Tucked into a couch in the dim light of Nashville’s Soho House club last spring, Tuttle doesn’t seem fazed by everything she has accomplished since those first years of couch surfing, teaching, and relentless gigging. She remains warm and courteous and quick to laugh. She may still be a little shy, but she knows who she is—and aims to share that feeling.

“I want people who come to my shows to feel free to be who they are,” she says, calling music “this safe space for all of us to have a positive experience together, feel part of something bigger than ourselves, and also feel comfortable in our own skin.”

Though it took her years to accept and embrace her alopecia, Tuttle has now become an ambassador for the National Alopecia Areata Foundation and an outspoken advocate for others living with the condition. Opening up about it has brought a new sense of peace. “The reaction was so positive,” she says, and “that just gave me the encouragement to keep going.”

Tuttle still enjoys wearing wigs, which she matches to her moods and eclectic sense of style, just like any other accessories, but gone are the days when she felt she was hiding under them. That much became evident near the end of the Tuck Fest set.

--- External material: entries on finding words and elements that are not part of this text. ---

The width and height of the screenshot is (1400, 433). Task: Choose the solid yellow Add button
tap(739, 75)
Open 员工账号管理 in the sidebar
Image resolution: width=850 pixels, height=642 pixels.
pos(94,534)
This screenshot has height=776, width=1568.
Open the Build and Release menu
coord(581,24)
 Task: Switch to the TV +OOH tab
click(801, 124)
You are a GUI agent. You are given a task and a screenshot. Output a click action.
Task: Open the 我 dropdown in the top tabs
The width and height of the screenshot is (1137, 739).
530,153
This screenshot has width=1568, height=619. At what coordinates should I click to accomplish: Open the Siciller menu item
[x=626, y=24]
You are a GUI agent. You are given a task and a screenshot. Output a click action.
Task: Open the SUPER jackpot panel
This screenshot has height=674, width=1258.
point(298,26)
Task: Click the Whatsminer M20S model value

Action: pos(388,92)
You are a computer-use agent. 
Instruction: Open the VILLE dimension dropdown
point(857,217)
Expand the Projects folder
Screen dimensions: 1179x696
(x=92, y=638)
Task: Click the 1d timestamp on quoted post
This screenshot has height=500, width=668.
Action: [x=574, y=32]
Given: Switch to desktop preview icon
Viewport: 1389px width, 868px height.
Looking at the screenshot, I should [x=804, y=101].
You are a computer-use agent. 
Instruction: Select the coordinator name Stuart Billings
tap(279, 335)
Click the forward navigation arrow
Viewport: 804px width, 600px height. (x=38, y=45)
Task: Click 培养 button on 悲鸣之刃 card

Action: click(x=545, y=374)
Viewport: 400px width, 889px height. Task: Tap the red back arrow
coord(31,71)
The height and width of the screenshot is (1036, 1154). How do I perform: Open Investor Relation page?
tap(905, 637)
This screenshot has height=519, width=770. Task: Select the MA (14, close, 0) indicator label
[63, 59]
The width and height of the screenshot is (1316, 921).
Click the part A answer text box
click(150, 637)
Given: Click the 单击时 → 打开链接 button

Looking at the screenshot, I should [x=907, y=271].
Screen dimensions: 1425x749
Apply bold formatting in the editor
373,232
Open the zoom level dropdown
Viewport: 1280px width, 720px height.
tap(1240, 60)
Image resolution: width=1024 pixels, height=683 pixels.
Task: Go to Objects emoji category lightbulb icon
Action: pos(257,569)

After Tuttle and her band’s wild romp through her genre-bending bluegrass Wonderland, the front woman walked to center stage and started strumming a few chords. “There’s a lot of things in my life that have made me feel different than other people,” she said. “Sometimes I felt like I didn’t belong, and one of those things was when I was a little kid, and I lost all my hair from something called alopecia.” She picked out the opening riff of “Crooked Tree.”

“Since it’s kind of humid tonight, and my hair’s looking pretty frizzy,” she continued, “I’m just going to have a little…costume change.” As she lifted off her wig, she was greeted by a tidal wave of cheers and applause—the complete acceptance of an artist willing to be her most vulnerable.

Molly Tuttle smiled. “This is for all the crooked trees out there.”